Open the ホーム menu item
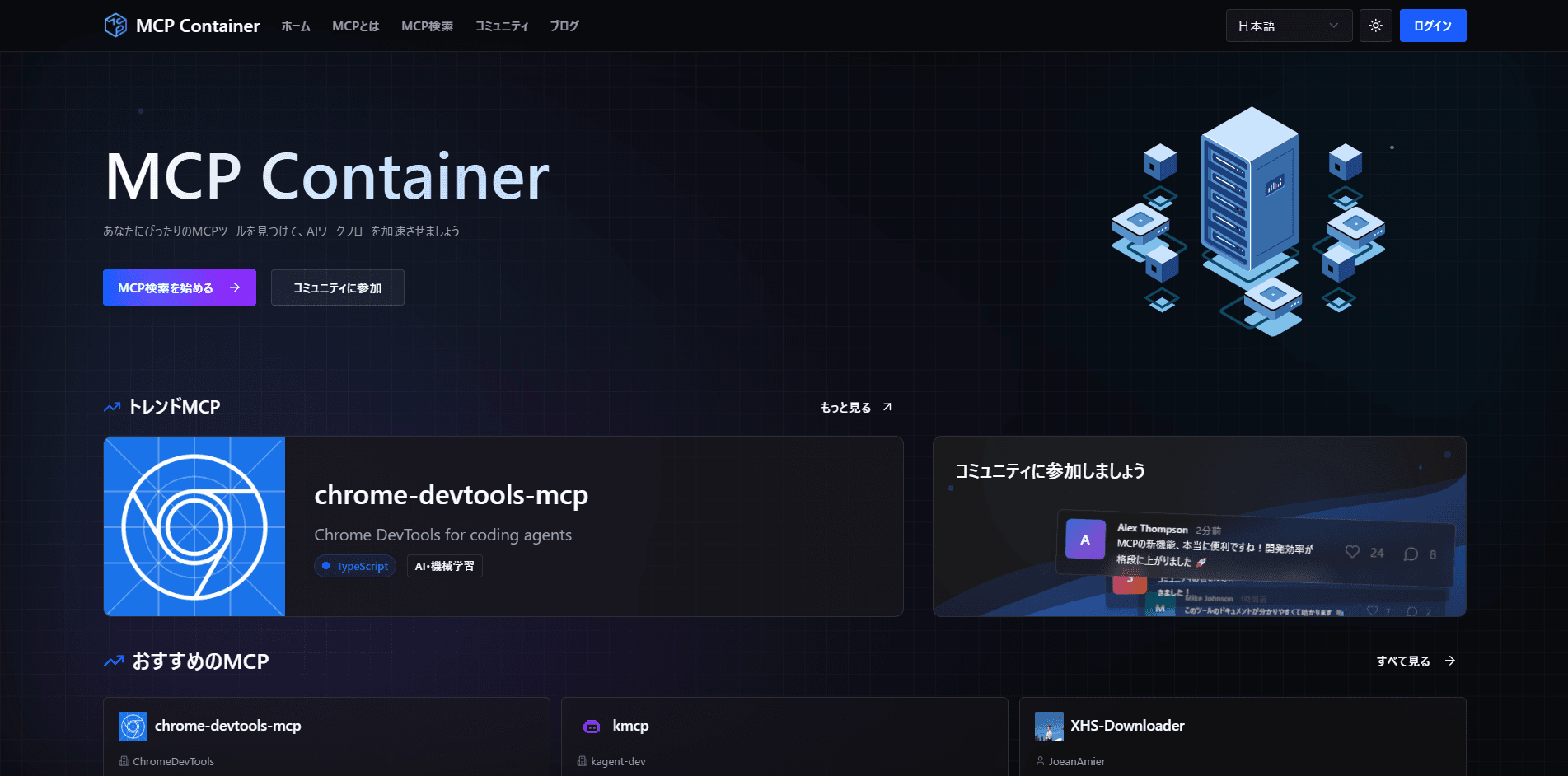The width and height of the screenshot is (1568, 776). point(296,26)
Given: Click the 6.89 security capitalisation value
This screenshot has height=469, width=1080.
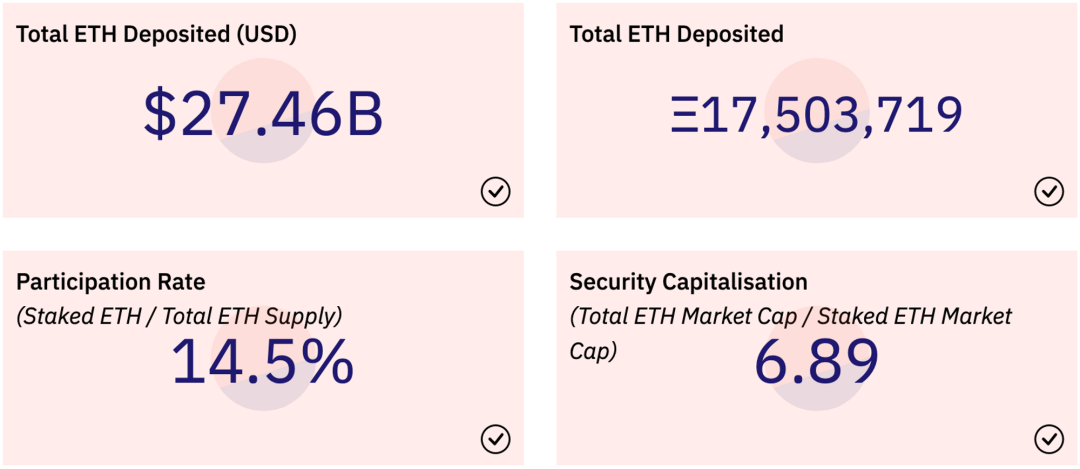Looking at the screenshot, I should click(816, 362).
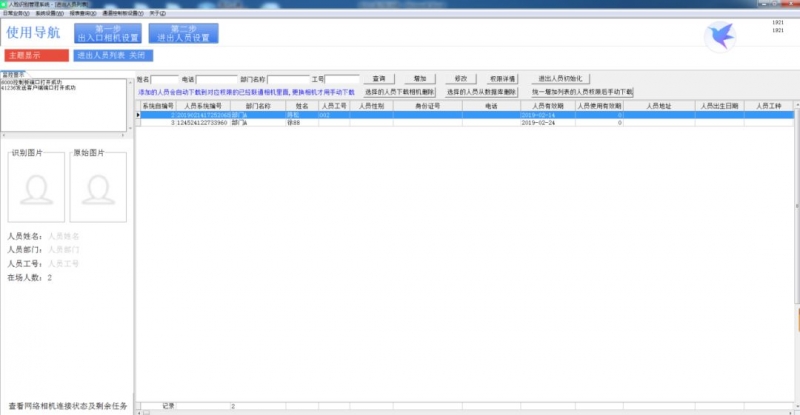Select the highlighted first person row
The width and height of the screenshot is (800, 415).
coord(400,115)
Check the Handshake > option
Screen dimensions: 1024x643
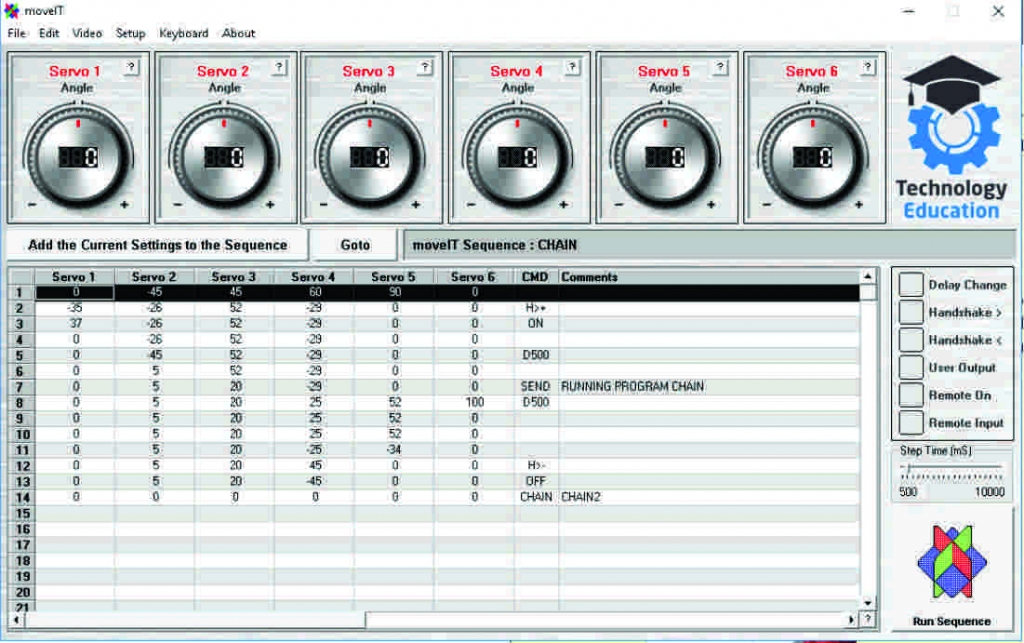click(911, 312)
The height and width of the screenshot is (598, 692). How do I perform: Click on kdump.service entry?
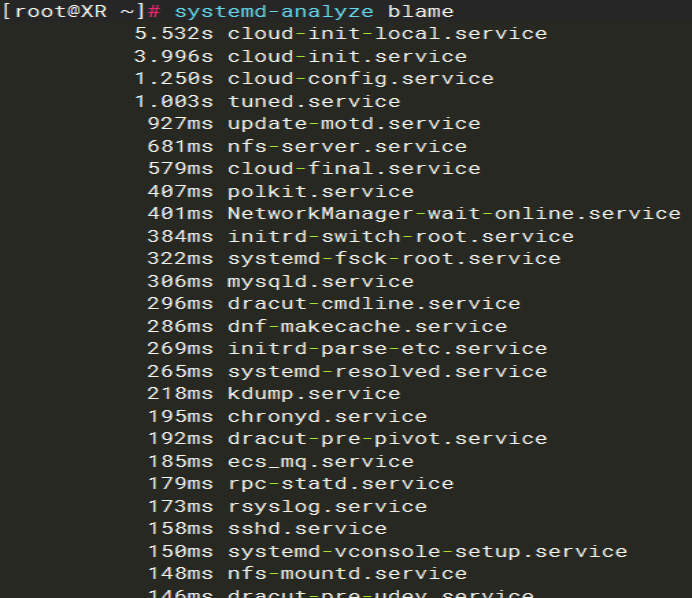pos(314,394)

———

**Work to be completed**. Reproduce only the lines from the line with "The height and" to the end of the entries. Keep both ends, copy them exactly, and omit every picture.

**Solution to the problem**.
The height and width of the screenshot is (598, 692). How do I perform: Click on kdump.service entry?
pos(314,394)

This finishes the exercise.